The pharmacogenetic differences, or polymorphisms, among people come in at the level of this enzyme CYP2D6, most of which is found in the liver. Some people have more active forms of the enzyme and more efficiently and completely convert codeine to morphine. These individuals are called ultra-rapid metabolizers.

The issue of nursing mothers comes in when one recognizes the common use of codeine-containing pain relievers following childbirth (often for episiotomy pain). The resulting morphine metabolite is normally passed through breast milk to the nursing neonate but usually in quantities that are not dangerous to the baby. However, in cases of ultra-rapid metabolizers, the passage of increased amounts of morphine can cause significant sedation and respiratory depression in the baby.

According to yet another excellent FDA Q&A document, 16-28% of North Africans, Ethiopians, and Saudi Arabians are ultra-rapid metabolizers. In Caucasians, this polymorphism occurs in 1-10%, while the frequency in African-Americans is 3%. Only 1% of people with Chinese, Japanese, or Hispanic backgrounds are considered ultra-rapid metabolizers.

Although a genetic test exists for the ultra-rapid CYP2D6 phenotype, it is expensive and not widely available. In the absence of knowing if a nursing mother is an ultra-rapid metabolizer, the FDA recommends that a mother taking codeine that be monitored for excessive sleepiness that may interfere with her ability to care for her infant. In the infant nursing from a mother taking codeine, they recommend watching for, “Increased sleepiness (breastfed babies usually nurse every 2 to 3 hours and should not sleep more than 4 hours at a time); Difficulty breastfeeding; Breathing difficulties; Limpness in the baby. If a nursing baby shows these signs, call the baby’s doctor right away. If you cannot reach the doctor right away, take the baby to an emergency room or call 911 (or local emergency services).

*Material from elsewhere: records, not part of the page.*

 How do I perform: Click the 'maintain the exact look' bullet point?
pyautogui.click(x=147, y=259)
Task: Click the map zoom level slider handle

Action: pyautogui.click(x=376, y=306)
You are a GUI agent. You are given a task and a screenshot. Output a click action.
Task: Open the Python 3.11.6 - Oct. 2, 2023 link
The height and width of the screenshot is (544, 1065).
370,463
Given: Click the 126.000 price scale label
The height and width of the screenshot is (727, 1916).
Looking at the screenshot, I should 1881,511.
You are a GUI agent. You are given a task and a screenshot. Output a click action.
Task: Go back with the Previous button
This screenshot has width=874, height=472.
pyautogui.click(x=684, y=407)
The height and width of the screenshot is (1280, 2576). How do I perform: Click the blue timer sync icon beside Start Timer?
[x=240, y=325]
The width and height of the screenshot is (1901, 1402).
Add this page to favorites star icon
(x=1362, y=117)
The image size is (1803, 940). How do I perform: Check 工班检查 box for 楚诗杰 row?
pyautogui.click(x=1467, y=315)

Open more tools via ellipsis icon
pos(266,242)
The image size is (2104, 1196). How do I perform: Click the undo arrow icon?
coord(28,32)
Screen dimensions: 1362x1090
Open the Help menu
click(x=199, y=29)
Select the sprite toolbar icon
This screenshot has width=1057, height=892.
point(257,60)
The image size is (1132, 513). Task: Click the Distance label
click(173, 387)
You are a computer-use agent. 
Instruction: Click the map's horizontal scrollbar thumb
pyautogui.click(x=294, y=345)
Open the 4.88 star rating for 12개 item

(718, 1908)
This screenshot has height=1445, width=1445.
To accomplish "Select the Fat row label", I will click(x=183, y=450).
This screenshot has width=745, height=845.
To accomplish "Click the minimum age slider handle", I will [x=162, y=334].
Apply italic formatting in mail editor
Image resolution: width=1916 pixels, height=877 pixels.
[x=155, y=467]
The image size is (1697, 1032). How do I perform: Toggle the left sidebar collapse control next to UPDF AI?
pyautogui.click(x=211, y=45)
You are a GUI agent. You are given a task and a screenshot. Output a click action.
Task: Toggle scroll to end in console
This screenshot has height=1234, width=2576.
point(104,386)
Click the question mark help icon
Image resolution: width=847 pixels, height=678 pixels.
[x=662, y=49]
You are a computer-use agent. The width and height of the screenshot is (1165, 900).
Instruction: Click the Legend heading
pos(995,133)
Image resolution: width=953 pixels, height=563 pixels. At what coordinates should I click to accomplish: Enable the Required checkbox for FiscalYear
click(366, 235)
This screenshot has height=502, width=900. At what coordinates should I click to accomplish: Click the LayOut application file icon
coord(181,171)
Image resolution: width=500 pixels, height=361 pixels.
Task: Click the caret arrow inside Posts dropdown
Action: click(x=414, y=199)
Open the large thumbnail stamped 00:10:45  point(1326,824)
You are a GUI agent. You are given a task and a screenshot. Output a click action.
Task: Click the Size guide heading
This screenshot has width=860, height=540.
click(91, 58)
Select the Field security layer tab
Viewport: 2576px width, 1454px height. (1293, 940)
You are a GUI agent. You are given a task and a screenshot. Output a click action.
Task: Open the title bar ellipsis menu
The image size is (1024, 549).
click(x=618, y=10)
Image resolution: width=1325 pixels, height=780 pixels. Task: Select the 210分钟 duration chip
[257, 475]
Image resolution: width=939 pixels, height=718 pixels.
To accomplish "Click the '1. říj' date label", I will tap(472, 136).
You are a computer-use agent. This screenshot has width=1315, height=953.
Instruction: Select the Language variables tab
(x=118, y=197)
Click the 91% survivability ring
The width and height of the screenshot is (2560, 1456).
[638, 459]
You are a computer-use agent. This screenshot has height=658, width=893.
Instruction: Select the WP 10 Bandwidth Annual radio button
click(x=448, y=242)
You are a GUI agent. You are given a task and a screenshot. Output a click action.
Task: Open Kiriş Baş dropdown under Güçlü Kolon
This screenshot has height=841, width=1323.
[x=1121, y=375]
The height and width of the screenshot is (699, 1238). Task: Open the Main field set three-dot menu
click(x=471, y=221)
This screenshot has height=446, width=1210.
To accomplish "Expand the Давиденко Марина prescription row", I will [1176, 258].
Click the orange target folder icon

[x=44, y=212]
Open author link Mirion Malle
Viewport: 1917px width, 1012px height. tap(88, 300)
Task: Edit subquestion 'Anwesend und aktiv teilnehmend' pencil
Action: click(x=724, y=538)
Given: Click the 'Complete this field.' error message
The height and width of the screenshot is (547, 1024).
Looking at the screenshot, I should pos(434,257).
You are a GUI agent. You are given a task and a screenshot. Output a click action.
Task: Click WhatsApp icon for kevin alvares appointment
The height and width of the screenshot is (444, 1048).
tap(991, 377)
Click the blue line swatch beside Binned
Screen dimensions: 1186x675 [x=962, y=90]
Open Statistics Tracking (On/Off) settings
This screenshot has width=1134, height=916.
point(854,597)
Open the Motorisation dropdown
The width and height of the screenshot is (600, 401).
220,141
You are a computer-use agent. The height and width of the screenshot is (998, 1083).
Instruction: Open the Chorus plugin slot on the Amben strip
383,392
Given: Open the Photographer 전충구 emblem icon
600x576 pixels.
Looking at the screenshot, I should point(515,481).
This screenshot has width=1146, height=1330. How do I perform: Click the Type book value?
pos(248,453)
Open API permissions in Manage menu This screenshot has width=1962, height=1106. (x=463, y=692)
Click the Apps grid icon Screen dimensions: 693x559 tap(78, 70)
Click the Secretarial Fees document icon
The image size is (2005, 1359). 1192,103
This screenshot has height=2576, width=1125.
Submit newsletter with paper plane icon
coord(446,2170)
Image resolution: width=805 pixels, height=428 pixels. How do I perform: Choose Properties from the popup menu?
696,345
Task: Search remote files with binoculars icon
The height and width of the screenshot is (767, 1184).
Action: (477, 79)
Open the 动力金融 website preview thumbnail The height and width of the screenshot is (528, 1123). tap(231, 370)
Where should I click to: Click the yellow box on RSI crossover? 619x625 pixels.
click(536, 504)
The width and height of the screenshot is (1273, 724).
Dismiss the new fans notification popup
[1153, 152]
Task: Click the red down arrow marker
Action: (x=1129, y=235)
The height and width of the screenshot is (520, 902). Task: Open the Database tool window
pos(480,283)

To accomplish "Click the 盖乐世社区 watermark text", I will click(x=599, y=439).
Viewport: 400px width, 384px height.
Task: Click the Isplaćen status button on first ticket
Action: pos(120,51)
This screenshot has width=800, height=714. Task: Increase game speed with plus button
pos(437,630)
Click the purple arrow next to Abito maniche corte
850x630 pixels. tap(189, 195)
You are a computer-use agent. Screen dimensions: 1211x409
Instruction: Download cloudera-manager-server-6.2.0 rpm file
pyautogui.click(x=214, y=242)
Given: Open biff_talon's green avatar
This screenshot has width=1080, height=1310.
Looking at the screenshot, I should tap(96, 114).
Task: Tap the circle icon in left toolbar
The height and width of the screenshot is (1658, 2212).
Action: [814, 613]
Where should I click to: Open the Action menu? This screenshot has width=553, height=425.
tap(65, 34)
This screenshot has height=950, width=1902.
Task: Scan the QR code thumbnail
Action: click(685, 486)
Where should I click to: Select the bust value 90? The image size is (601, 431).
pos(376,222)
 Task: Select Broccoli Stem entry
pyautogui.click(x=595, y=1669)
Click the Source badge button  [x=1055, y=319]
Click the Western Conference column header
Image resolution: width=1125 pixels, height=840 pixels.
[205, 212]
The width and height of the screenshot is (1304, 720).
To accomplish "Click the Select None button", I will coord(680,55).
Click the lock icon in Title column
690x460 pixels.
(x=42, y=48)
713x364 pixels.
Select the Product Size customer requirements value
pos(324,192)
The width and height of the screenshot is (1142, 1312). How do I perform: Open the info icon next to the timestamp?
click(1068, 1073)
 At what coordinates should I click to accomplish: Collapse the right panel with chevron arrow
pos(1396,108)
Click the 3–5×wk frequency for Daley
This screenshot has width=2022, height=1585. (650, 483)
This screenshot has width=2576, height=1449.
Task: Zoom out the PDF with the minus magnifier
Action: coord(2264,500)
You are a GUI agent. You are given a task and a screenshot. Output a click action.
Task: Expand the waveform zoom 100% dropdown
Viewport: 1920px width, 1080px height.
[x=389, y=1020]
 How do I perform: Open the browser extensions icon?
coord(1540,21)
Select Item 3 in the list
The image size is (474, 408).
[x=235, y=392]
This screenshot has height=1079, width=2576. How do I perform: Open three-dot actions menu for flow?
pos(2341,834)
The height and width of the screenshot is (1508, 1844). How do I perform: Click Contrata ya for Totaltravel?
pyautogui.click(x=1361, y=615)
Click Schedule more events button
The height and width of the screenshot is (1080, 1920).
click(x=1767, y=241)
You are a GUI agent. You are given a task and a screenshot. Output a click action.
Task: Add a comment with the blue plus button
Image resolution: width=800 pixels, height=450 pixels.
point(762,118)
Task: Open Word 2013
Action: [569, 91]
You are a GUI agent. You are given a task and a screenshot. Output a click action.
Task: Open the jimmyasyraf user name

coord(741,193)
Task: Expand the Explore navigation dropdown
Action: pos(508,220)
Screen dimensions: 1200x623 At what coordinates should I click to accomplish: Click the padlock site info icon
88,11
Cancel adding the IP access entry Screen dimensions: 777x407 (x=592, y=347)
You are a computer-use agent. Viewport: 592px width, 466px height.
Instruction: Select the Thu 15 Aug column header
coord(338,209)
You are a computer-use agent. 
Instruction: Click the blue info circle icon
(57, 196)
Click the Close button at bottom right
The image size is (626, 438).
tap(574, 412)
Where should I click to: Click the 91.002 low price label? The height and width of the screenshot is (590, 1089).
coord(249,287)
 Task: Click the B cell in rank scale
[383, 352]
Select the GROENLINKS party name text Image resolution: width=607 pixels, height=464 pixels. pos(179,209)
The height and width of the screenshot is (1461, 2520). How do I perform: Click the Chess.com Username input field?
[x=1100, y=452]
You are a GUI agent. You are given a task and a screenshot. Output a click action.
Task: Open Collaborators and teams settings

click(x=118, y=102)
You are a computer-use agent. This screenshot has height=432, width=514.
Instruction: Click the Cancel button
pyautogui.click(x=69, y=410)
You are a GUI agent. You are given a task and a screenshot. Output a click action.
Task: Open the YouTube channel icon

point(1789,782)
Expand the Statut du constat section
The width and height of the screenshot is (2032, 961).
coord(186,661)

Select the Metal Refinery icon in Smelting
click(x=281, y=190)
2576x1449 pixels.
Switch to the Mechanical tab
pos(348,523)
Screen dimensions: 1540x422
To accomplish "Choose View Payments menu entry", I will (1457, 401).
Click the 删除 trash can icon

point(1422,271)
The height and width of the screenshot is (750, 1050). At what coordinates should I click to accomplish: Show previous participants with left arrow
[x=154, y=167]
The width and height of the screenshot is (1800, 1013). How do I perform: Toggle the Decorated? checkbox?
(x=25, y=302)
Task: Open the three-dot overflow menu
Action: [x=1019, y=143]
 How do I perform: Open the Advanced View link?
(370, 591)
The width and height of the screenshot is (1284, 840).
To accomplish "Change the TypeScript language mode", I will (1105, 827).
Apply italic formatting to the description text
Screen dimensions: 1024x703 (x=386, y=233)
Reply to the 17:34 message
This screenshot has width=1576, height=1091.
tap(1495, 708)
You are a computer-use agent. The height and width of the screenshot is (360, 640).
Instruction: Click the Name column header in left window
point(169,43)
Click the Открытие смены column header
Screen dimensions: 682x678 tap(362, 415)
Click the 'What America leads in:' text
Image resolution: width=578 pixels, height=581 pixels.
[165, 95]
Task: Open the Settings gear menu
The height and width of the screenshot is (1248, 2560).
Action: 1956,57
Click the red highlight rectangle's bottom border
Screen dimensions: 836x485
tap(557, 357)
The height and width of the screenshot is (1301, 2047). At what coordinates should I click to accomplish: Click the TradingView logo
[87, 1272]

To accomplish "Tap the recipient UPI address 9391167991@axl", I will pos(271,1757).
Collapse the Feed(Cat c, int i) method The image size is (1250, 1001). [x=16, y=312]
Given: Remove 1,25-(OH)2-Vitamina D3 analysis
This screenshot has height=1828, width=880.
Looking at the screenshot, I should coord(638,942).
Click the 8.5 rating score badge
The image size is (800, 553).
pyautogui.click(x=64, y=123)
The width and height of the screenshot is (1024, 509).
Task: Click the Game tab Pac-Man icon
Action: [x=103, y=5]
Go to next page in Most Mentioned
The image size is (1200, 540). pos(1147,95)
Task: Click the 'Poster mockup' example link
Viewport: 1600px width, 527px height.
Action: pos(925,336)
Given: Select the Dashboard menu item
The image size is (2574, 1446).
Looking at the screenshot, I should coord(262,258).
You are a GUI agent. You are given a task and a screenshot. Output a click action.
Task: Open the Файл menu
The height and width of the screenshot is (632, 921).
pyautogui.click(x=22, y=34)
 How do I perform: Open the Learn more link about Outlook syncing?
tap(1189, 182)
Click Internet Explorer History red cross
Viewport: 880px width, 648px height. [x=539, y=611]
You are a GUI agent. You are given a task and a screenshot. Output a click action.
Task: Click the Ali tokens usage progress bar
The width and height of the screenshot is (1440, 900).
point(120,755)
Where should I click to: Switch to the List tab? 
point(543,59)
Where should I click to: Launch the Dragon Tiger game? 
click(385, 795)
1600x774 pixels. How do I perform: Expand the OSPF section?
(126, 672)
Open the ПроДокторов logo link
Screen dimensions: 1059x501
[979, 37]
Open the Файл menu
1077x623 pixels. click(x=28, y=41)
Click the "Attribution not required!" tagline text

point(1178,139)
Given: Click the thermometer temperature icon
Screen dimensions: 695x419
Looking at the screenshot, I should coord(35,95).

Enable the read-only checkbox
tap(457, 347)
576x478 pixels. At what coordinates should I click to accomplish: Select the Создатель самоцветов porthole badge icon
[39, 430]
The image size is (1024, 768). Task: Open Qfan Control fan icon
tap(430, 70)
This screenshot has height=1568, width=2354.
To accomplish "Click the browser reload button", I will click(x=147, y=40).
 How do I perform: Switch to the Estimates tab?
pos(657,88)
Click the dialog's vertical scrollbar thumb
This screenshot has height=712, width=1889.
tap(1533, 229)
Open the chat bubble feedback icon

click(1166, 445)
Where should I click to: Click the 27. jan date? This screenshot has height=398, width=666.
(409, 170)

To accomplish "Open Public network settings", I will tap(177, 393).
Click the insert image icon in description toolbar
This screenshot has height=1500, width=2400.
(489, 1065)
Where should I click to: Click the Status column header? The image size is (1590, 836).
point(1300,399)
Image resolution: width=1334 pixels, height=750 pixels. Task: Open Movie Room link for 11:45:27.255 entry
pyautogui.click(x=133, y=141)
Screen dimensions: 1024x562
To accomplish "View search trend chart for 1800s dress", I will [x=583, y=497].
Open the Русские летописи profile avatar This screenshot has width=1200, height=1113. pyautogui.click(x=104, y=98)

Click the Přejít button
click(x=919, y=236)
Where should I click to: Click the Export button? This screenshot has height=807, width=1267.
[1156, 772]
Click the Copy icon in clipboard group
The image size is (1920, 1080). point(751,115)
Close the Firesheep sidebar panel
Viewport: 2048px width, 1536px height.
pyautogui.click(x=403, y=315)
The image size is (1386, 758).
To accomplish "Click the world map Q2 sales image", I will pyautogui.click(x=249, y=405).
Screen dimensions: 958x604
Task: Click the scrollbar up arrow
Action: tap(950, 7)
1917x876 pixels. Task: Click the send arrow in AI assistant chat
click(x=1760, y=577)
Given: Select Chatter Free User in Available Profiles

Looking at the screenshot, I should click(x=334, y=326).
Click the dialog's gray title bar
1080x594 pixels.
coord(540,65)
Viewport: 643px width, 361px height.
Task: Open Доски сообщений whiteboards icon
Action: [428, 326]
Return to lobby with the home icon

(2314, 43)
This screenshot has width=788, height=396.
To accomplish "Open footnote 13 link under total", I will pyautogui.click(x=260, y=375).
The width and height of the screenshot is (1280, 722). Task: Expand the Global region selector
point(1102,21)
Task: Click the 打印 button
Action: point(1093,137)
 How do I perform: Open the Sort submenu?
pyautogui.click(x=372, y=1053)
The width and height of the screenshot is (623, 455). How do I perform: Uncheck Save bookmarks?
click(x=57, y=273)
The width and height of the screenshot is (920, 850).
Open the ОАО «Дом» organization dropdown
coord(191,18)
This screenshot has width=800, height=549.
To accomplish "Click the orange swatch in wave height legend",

Reactions resulting in the death of a baby are quite rare, but one was reported almost exactly one year ago in the journal, The Lancet. Nursing infants are not the only ones prone to the effects of ultra-rapid codeine conversion to morphine; a 2004 New England Journal of Medicine report detailed a case of codeine intoxication in a 62-year-old leukemia patient who was an ultra-rapid metabolizer.

Comments

  1. #1 John Johnson
    August 20, 2007

    I think CYP2D6 testing is poised to come way down in pricing. It is (I think) the most thoroughly studied of the CYP450 enzymes, and one of the first ones to make it to market. Given its role in metabolism of a wide variety of drugs, I think in the next few years supply and demand will ramp up to the point where it is (relatively) inexpensive.

  2. #2 Texas Reader
    August 20, 2007

    This is interesting. I can’t take codeine or vicodin bec even small doses make me dizzy, then I vomit then I have dry heaves. However, I CAN take Dilaudid (post surgery) without these symptoms, and I thought Dilaudid was a type of morphine.